- [What to produce]: Reproduce only the material between the lines holding "You are a computer-use" and "coord(61,227)", inclusive, swapping "swatch" for "patch" and leaving everything else unchanged.

········

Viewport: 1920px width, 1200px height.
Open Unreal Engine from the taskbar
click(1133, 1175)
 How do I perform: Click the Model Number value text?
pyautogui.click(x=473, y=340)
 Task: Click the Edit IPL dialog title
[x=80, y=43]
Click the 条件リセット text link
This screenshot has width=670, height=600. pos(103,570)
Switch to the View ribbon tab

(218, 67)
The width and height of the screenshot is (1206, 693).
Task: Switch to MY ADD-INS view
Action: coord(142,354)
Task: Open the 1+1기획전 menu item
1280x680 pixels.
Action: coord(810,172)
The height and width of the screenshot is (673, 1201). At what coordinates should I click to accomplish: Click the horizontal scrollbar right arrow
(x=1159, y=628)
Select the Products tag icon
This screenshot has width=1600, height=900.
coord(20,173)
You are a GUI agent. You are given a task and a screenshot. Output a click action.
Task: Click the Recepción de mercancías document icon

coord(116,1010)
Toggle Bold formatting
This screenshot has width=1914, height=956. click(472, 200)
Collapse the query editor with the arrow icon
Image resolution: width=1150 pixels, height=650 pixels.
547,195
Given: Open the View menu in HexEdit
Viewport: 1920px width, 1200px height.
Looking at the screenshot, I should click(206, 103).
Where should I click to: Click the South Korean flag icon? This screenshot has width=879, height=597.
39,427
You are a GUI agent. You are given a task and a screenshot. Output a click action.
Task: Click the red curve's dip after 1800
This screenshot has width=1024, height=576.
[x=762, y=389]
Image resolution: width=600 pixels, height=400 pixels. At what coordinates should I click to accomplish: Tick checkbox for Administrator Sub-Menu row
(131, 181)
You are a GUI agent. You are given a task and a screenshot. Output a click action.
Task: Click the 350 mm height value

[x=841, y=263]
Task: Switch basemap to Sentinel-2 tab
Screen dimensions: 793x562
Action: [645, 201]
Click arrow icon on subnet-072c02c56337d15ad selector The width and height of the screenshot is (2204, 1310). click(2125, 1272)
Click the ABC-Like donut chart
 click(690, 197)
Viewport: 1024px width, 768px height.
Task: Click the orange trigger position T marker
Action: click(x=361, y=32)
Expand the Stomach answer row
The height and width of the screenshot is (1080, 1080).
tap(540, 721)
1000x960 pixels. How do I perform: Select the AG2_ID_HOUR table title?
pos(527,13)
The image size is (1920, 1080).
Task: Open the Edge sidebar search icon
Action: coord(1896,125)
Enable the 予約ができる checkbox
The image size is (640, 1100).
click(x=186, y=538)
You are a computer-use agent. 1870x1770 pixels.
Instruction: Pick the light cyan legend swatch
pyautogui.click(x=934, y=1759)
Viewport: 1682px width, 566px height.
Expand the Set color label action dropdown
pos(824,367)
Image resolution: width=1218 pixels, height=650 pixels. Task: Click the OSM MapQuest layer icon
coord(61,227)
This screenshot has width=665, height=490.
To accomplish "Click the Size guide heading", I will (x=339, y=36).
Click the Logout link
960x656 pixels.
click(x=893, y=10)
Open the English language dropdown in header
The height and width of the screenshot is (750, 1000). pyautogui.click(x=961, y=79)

········

- [Response to the task]:
You are a computer-use agent. 1870x1770 pixels.
Instruction: Pick the light cyan legend patch
pyautogui.click(x=934, y=1759)
Viewport: 1682px width, 566px height.
Expand the Set color label action dropdown
pos(824,367)
Image resolution: width=1218 pixels, height=650 pixels. Task: Click the OSM MapQuest layer icon
coord(61,227)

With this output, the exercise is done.